Bumpy's ice cream shop
Photo credit Google Street View

NEW YORK (1010 WINS) -- New York Attorney General Letitia James is suing an upstate ice cream shop owner alleging he falsely reported that Black Lives Matter protesters were threatening to shoot him by using the new law brought about by the “Central Park Karen.”

The attorney general’s office said Elmendorf “used their [protestors] race and color as reasoning for the call” violating their civil rights as well as "their ability to practice their civil rights to peacefully protest when he threatened to use physical force and harassed protestors with racial slurs," in a statement announcing the suit on Wednesday.

The suit seeks to make Elmendorf pay up to a $500 penalty for each time he "attempted to violate a protestor's right to peacefully protest" and prohibit him from imposing future threats to "intimidate, coerce, or harass any persons or group of people because of their race, from having or brandishing a deadly weapon within 1,000 feet of any peaceful protest, from communicating with any of the victims from the incident, and from creating false reports with the police based on a person’s skin color," the announcement said.

Protester converged near David Elmendorf's Schenectady ice cream shop Bumpy’s Polar Freeze in June 2020 after racist text messages allegedly sent by him circulated on social media, according to the Schenectady County Supreme Court lawsuit filed by James on Wednesday.

According to the court papers, The texts included racial slurs and one in which Elmendorf said, “I don’t hire black people.”

Court documents allege that during one of the protests on June 30, the group “stood peacefully on the porch of a private house near Bumpy’s” while Elmendorf yelled out slurs, including the n-word and “monkeys,” for 15 minutes.
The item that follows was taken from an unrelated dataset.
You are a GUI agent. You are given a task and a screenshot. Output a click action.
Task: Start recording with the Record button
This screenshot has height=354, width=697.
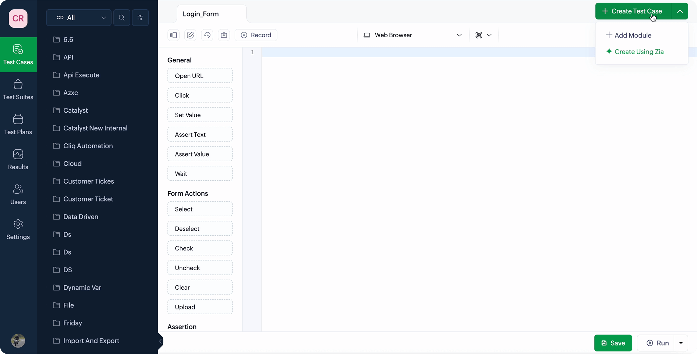point(256,35)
Elmendorf also threatened the demonstrators with a baton and said “if you come over here I’m going to shoot you.”

Additionally, said “I’ll kill all you f—-ing n—-rs,” and that he’d go into the ice cream parlor causing protesters to flee, the court filing continues.

Then Elmendorf called 911, claiming that there were “20 armed protesters who were threatening to shoot him,” adding that they were “‘savages’ hanging out in ‘Section 8 housing,'” the court documents allege.

Elmendorf later wielded a .22-caliber air rifle pellet gun, when 50 protesters showed up threatening them saying “I’ll run you n—-rs over with my truck,” the court filing charges.

Police stopped Elmendorf as he drove away, and found the pellet gun, a can of ammunition and a rifle scope, the court papers allege.

Elmendorf pleaded not guilty to criminal charges and the case is still pending, according to court records.

“Those who make racist and violent threats will be held accountable by my office with the full weight of the law,” James said in a statement. “The charges against David Elmendorf should serve as a warning that hate crimes will not be tolerated on my watch and we will not allow any individual to use the color of someone’s skin as a weapon.”

The AG said her office can now sue anyone who makes false, race-based police reports to local officials after the state legislature last June made a law that would make it a hate crime when 911 callers make a false accusation based on race, gender or religion.

The law was prompted by the case of Amy Cooper, dubbed "Central Park Karen" who was walking her dog in Central Park on May 25 when she called police and falsely claimed that bird watcher Christian Cooper, a Black man, threatened her and her dog.

Elmendorf’s criminal defense attorney James Mermigis claimed that Elmendorf was being attacked by protesters and one of his friends was beaten up by them, and alledges his client was “defending himself," according to a report from told The New York Post.